▶ Task description
Repeat the records below line by line, exactly, finishing on the line that contains "Your Community (657, 399)".

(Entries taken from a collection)

= = = = = = =

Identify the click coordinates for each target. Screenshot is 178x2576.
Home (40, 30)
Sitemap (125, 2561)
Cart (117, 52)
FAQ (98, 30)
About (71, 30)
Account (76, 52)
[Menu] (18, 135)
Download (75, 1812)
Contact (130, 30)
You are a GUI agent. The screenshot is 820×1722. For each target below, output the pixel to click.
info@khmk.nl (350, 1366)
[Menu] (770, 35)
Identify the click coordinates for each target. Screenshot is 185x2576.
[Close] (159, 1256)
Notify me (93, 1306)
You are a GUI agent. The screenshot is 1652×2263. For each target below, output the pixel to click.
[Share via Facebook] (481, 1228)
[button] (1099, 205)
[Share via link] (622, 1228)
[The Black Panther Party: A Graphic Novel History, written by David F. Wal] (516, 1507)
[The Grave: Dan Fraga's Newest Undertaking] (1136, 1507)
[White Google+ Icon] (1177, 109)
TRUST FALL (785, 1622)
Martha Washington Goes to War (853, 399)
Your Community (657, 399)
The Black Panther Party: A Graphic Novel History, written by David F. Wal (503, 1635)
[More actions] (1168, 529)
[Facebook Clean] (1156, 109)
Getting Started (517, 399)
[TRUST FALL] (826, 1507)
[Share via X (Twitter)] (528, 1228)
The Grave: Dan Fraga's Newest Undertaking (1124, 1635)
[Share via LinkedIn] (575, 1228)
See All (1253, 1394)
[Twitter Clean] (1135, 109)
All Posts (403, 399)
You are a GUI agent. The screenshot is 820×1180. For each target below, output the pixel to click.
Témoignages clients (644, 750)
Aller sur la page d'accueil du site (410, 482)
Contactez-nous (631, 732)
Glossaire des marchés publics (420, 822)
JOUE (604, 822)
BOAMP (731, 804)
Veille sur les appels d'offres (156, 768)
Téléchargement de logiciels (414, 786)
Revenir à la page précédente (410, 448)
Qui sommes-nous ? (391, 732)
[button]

= = = = = = =

▶ Written answer
Identify the click coordinates for each target. Screenshot is 178x2576.
Home (40, 30)
Sitemap (125, 2561)
Cart (117, 52)
FAQ (98, 30)
About (71, 30)
Account (76, 52)
[Menu] (18, 135)
Download (75, 1812)
Contact (130, 30)
You are a GUI agent. The screenshot is 820×1722. For each target below, output the pixel to click.
info@khmk.nl (350, 1366)
[Menu] (770, 35)
Identify the click coordinates for each target. Screenshot is 185x2576.
[Close] (159, 1256)
Notify me (93, 1306)
You are a GUI agent. The screenshot is 1652×2263. For each target below, output the pixel to click.
[Share via Facebook] (481, 1228)
[button] (1099, 205)
[Share via link] (622, 1228)
[The Black Panther Party: A Graphic Novel History, written by David F. Wal] (516, 1507)
[The Grave: Dan Fraga's Newest Undertaking] (1136, 1507)
[White Google+ Icon] (1177, 109)
TRUST FALL (785, 1622)
Martha Washington Goes to War (853, 399)
Your Community (657, 399)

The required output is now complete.